*本文:*
---

卵巣腫瘍茎捻転の手術:どんな治療?入院期間や費用は?術後の生活は?
更新日:2020/11/11
はじめに
- 産婦人科専門医の津田 尚武と申します。
- このページに来ていただいた方は、卵巣腫瘍の茎捻転と診断されるなどして、どのような治療法があるのかについて知りたいと考えられているかもしれません。
- 卵巣腫瘍茎捻転に対する手術方法について理解するために役に立つ情報をまとめました。
目次
まとめ
- 卵巣腫瘍の茎捻転とは、卵巣にできものが出来て卵巣が根元からねじれてしまった状態です。
- 卵巣腫瘍が茎捻転すると、卵巣への血管がねじれて強い下腹の痛みが起こります。処置をしないと、卵巣組織がダメージを受けるため、緊急手術が必要となります。
- 手術では、正常な卵巣を残し腫瘍部分を取り除きます。
- 卵巣組織が傷んでいる(壊死している)場合や閉経後の方では、卵巣・卵管を取り除く手術が行われます。
どんな治療?
- 卵巣腫瘍の茎捻転とは、卵巣にできものが出来て卵巣が根元からねじれてしまった状態です。
- 卵巣腫瘍が茎捻転すると、卵巣への血管がねじれて強い下腹の痛みが起こります。処置をしないと、卵巣組織がダメージを受けるため、緊急手術が必要となります。
- 卵巣が根元から捻れているため、薬での治療では治りません。手術で卵巣の腫瘍だけ、もしくは卵巣・卵管を取り除くことが必要です。
この治療の目的や効果は?
- この治療の目的は、茎捻転の原因となった卵巣腫瘍を卵巣から取り除くことにあります。
- 卵巣腫瘍のねじれが発生すると卵巣への血液の流れが悪くなって、正常の卵巣の組織までも同時にダメージをうけ、卵巣が機能しなくなってしまいます。

---

*提供データ:*
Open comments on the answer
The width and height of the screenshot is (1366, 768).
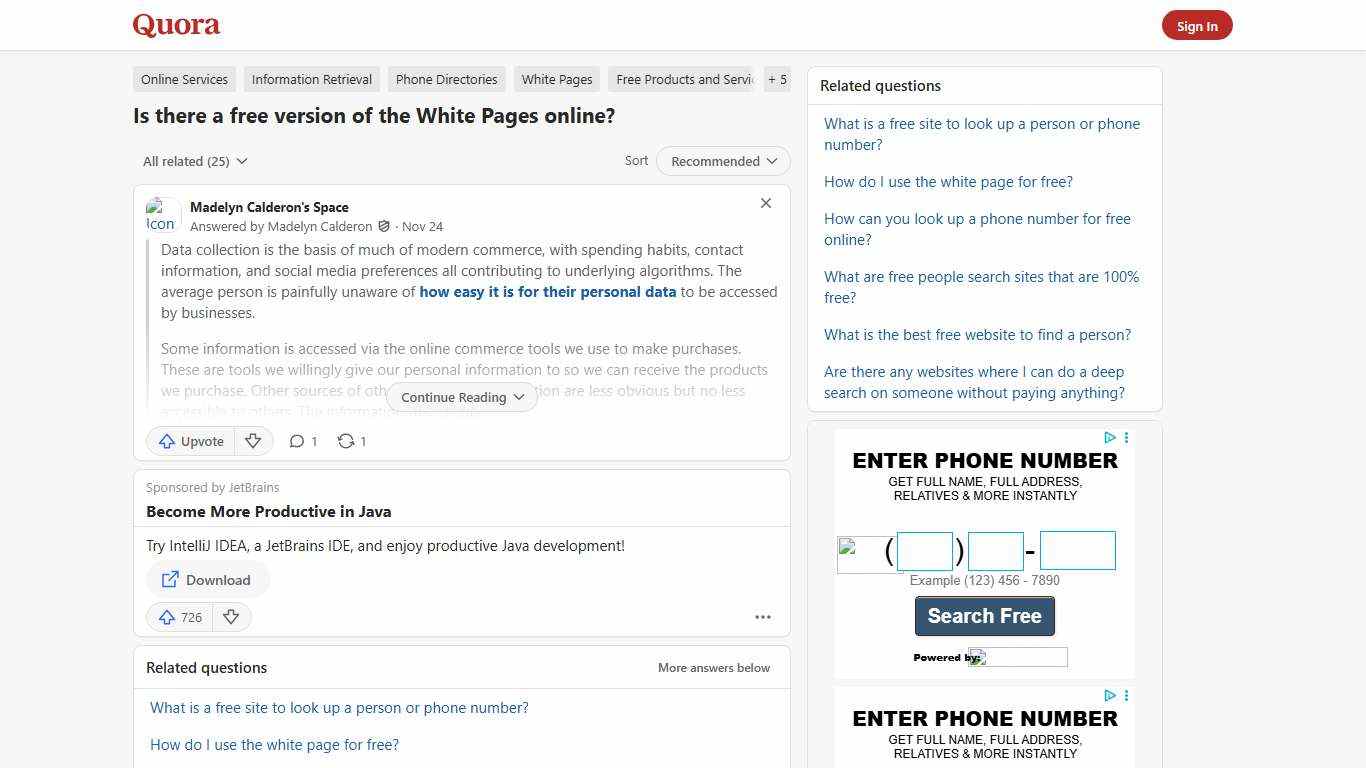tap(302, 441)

---

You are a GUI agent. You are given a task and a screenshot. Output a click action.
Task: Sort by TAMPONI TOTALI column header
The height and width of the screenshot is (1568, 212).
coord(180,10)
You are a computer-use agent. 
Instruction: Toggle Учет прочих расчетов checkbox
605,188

---

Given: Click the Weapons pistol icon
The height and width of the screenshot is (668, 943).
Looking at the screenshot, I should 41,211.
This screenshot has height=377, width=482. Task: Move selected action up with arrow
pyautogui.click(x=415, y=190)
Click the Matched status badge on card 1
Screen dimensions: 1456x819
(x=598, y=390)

---

*課題一覧:*
A. 本文のうち、「- このページに来ていただい」から「を取り除く手術が行われます。」までのすべてを、一字一句変えずに書き写してください。
B. 本文によると、卵巣腫瘍が茎捻転して卵巣への血管がねじれると、どのような症状が起こりますか。
記録は本文とは別個の資料です。

*解答一覧:*
A.
- このページに来ていただいた方は、卵巣腫瘍の茎捻転と診断されるなどして、どのような治療法があるのかについて知りたいと考えられているかもしれません。
- 卵巣腫瘍茎捻転に対する手術方法について理解するために役に立つ情報をまとめました。
目次
まとめ
- 卵巣腫瘍の茎捻転とは、卵巣にできものが出来て卵巣が根元からねじれてしまった状態です。
- 卵巣腫瘍が茎捻転すると、卵巣への血管がねじれて強い下腹の痛みが起こります。処置をしないと、卵巣組織がダメージを受けるため、緊急手術が必要となります。
- 手術では、正常な卵巣を残し腫瘍部分を取り除きます。
- 卵巣組織が傷んでいる(壊死している)場合や閉経後の方では、卵巣・卵管を取り除く手術が行われます。

B. 強い下腹の痛みが起こります。